I've lived across the U.S., in big cities and tech centers; but recent years I've been off the beaten path, smaller towns, where the pace is a bit less rushed. When my wife and I get together with one branch of our family from the Northeast, a not particularly low-strung (if that's a word) set of folks, we seem downright chill, though anyone who knows us knows we are most certainly by no means chill, relaxed, or unanxious on the general human scale of such things. By comparison though, we've mellowed since we left that part of the world. There's something about living without so much of the hustle and bustle. I think I may be permanently altered from the anxious young man I once was, growing up in that more frenetic elsewhere.
I spent the better part of yesterday and today staring at greenery. Foliage, trees, just the stuff in the back yard. It's been a long time since I've just sat there with nothing much to do. It was delightful and refreshing, in large part because taking two days off from thinking about work of any sort was a luxury relative to the past 4 months.
Write.as is probably as good a place — maybe a best place — to mull over the question of how hard it is to find a relaxing place online. Too quickly relaxing turns to addicting, waiting for new messages and endless doom scrolling.
In looking through some of my started but not ever finished and posted stubs of written work this past year, I came across this bit from Scott Nesbitt and some related pieces that had jolted together in my mind months ago as something important. As I take a bit of a breather from a period of excessive work, with 7 day workweeks and too many 16 hour workdays, I suppose these resonate even more.

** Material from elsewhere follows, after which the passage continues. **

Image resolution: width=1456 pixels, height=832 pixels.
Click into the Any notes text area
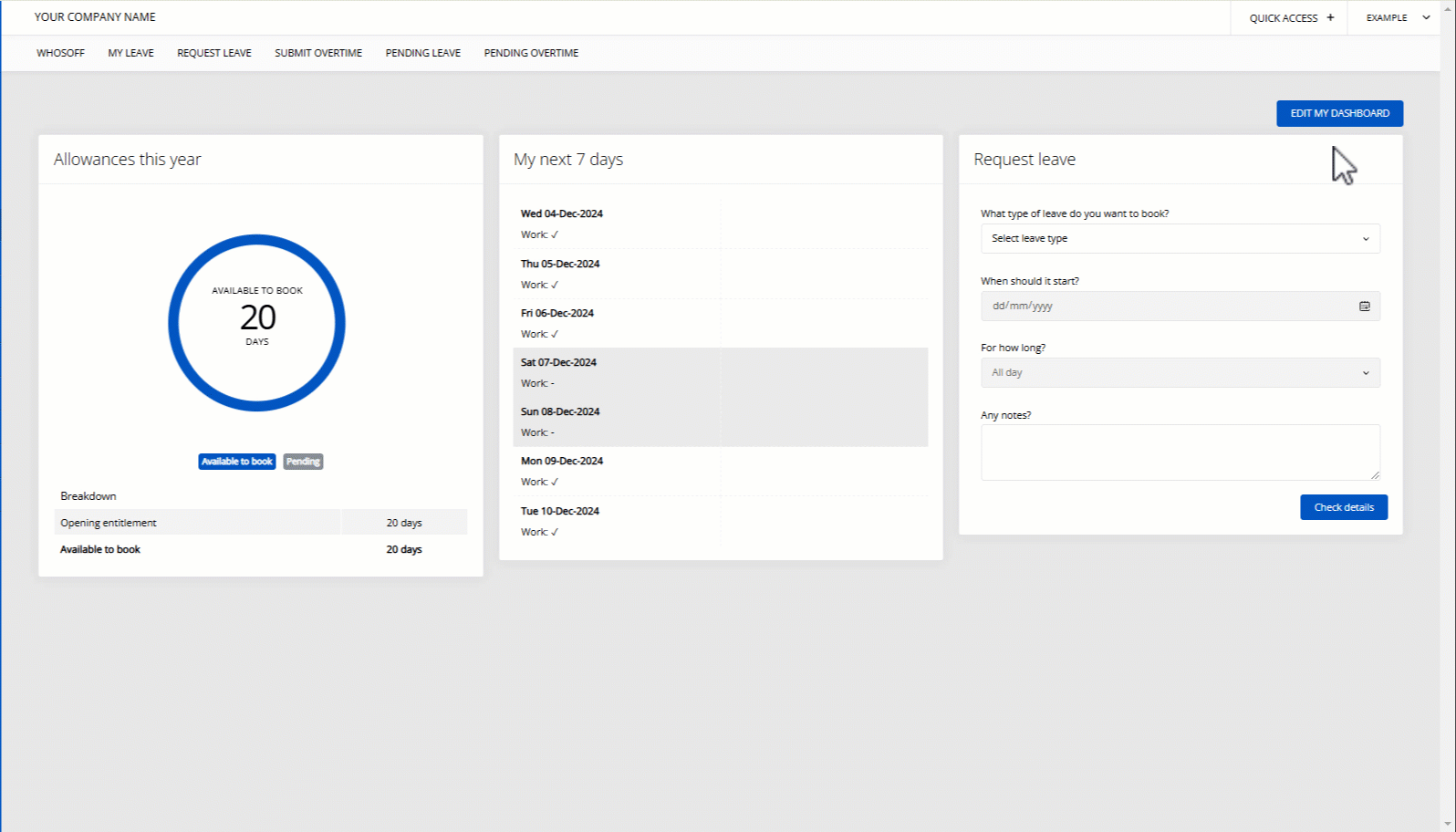(x=1180, y=452)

Don't jump on to the assembly line of productivity just for the sake of productivity. Don't believe that everything you do needs to be practical or useful or serious. Don't feel the need to get more done.
https://scottnesbitt.online/its-not-a-waste-of-time
It seems that every academic or ex-academic I ever talk to or work with or still keep in touch with has the same scar. It's a I'm-never-good-enough kind of thing, or a no-one-respects-me sort of chip on the shoulder, or the lingering seduction of passive aggressive reactions. I suppose many fields have their distinctive scars, similar but different. Some people get over them or cope or maybe hide them more than others.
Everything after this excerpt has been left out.